The Registers.

These ancient books are the most interesting records that any ordinary parish Church possesses. But unfortunately their value was not always realised in past days, and very often some of the earlier registers have been lost. Until the Act for Civil Registration was passed in 1837, the Church Registers were the only records in the country for births, marriages, and deaths, and they are still of the greatest use to those who want to trace the history of their family. Many interesting notes referring to the events of days long past are often found in these ancient volumes. In large parishes these records become very extensive; Mansfield Parish Church has a safe full of them, and the old Collegiate Church at Manchester (now the Cathedral) required a whole room to contain them. It may be well to give some general facts in the history of Parish Registers.

1538. Thomas Cromwell, Vicar-General of Henry VIII, issued the order that all Parish Churches should keep Registers. Baptisms, marriages, and burials were to be entered in a book every Sunday by the clergy and churchwardens, who should lock up the book in a coffer or chest.

1555. Cardinal Pole renewed the order with the addition that names of Godparents were to be recorded.

1597. Registers were to be kept on parchment and copies of these old registers were to be made which had been written on paper, especially since 1558, the first year of Queen Elizabeth's reign. The Wardens were to send a complete copy every year at Easter to the Diocesan Registrar. These were called "Bishops' Transcripts."

1603. King James repeated the above order. Every parish was to buy a parchment book. The registers to be kept in a chest with three locks and three keys, one for the Minister and one for each Warden, so that it could only be opened when all three were present.

1644. Cromwell ordered registers to be kept strictly in every parish, as the confusion of the Civil Wars had caused great neglect.

1653. A "Parish Register" was to be appointed in every parish, by Cromwell's Parliament. The word here means a Registrar. The householders of the parish were to choose their official, before 22nd September, and he could charge 12d. for each marriage entry and 4d. for each birth and burial. He had to be sworn and approved by the local Justice of the Peace. In some old registers we find his election recorded, and very often the clergy were elected. Banns could be published after "Morning Exercise," which was the form of Presbyterian Service used when the Prayer Book was abolished for fifteen years. Marriages were civil and took place before a local justice.

We find an interesting local instance of this in Gamston registers, where it is recorded that on 20th February, 1654, Francis Birkhead, the Minister, was chosen as Parish Registrar. Marriage entries record that the ceremony took place before the local magistrate at Grove, Edward Neville.
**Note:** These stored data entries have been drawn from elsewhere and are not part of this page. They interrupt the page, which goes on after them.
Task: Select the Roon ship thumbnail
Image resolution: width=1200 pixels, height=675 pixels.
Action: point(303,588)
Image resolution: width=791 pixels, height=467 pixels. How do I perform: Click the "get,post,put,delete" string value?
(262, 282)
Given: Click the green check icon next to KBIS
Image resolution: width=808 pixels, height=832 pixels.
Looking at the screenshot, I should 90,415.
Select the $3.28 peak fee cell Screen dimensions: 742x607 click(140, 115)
The Rector of Fledborough was also appointed by his people on 18th July, 1654, and sworn before William Wightman, magistrate.

1660. Parish Clergy again to keep registers on the Restoration of Charles II.
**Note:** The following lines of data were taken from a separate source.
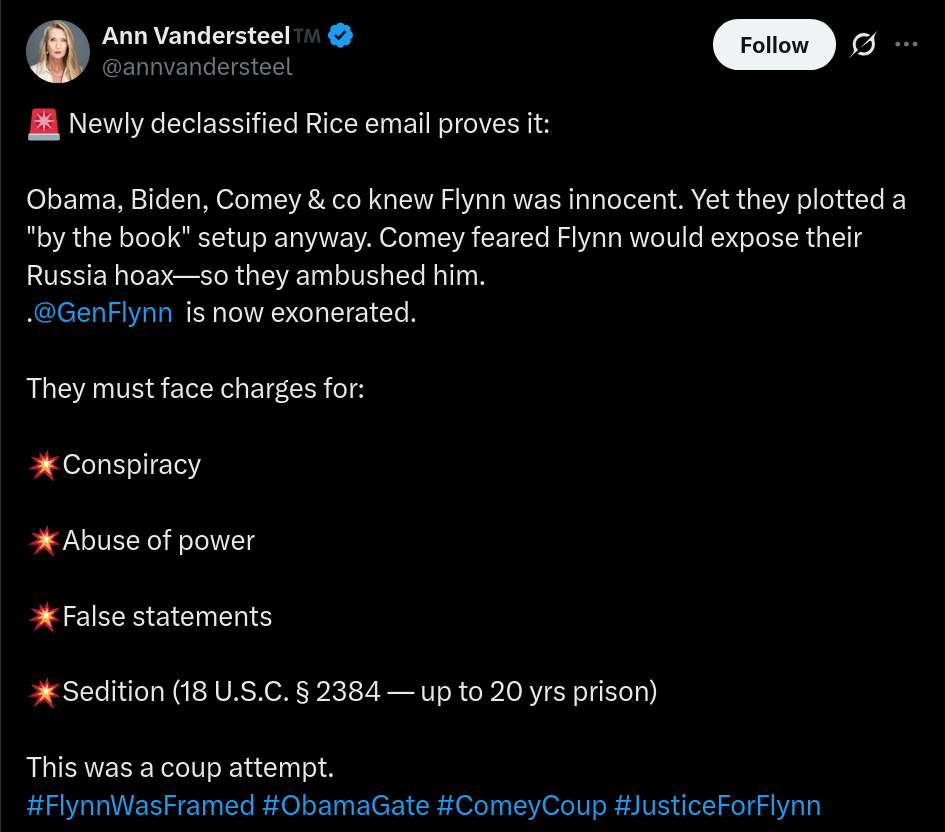This screenshot has height=832, width=945.
Task: Open the @annvandersteel handle link
Action: tap(197, 67)
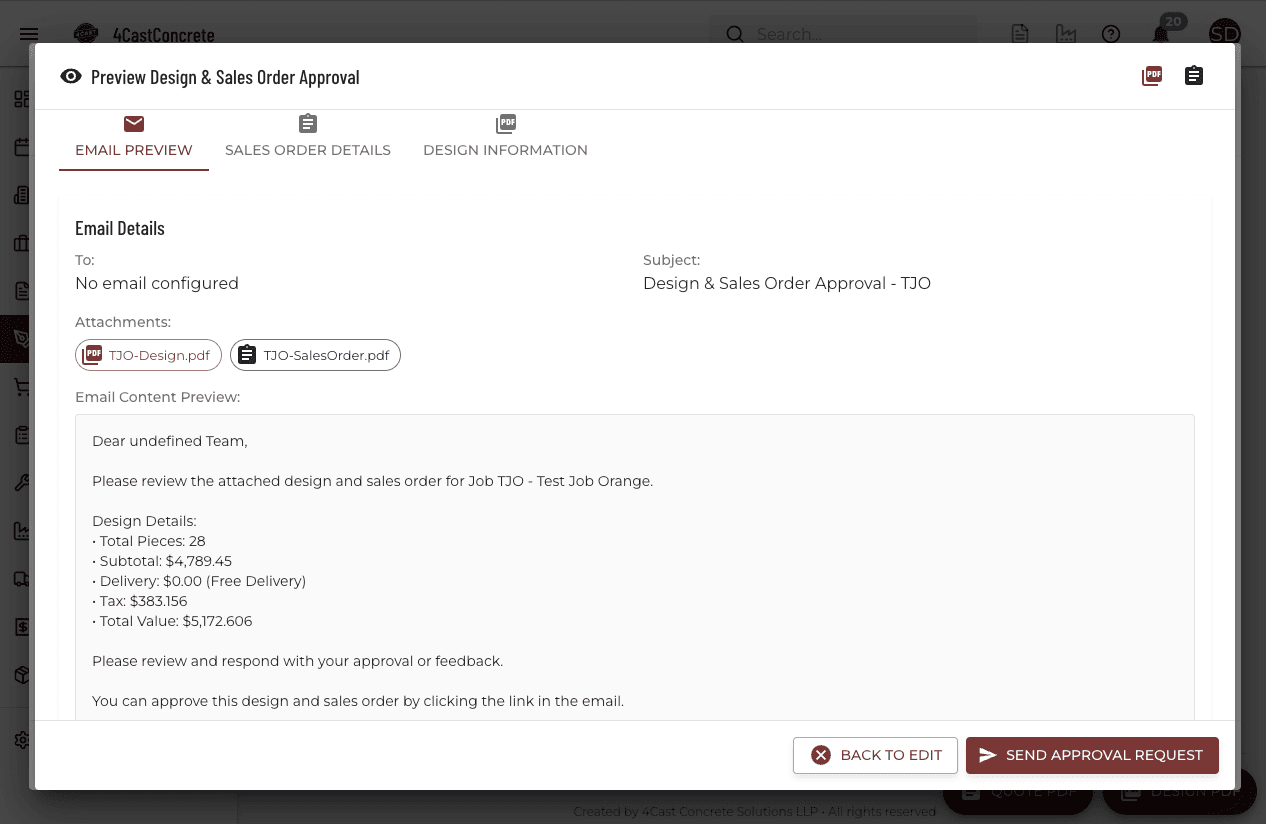Viewport: 1266px width, 824px height.
Task: Open the red PDF export icon in modal header
Action: coord(1152,75)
1678. An Act passed that all burials should take place in woollen. Entries are frequently found in registers referring to this.

1694. Act of William III imposing various taxes on every entry in Church registers. The duty on the marriage or burial of a Duke was £50, and an ordinary person 4/-. The Act was soon repealed.

1754. Lord Hardwicke's "Act for the preventing of Clandestine Marriages." All marriages were to be performed by banns or licence. A new set of marriage registers with fuller information was begun, and banns books were used for publication. Certain Churches had become local "Gretna Greens," and couples were married there secretly without banns or licence. Although the Minister was liable to penalties these runaway marriages were legal. Dale Abbey and Peak Forest were two such Churches in Derbyshire, and Fledborough in our own county, where the obliging Rector, Rev. William Sweetapple, solemnized 490 marriages in the years 1730-1754! He seems to have issued licences to anyone who came to this out-of-the-way place. Before this date there was usually only one marriage a year.

1813. Another Act put the whole matter upon a 6urer foundation. New registers were again issued, which are in the same form to-day. Hence we find many Church safes and iron chests with the date 1813 upon them.

1837. Civil Registration began on July 1st. Births and deaths are now registered by the State, and copies of all marriages have to be sent to the Registrar-General at Somerset House every quarter, and when the volumes are full, one copy is kept at the Church and one sent to the local Registry Office.

This is briefly the history of parish registers,and it seems that the Church performed this valuable service for the nation for exactly 300 years, before the State began its own system. In the same way all wills were formerly proved at the Bishops' Diocesan Registry Offices near the Cathedrals before the Probate Act of 1858.

THE PARISH REGISTERS consist of many volumes, which are kept in the safe and an iron chest. Naturally, the two earliest hooks are the most interesting.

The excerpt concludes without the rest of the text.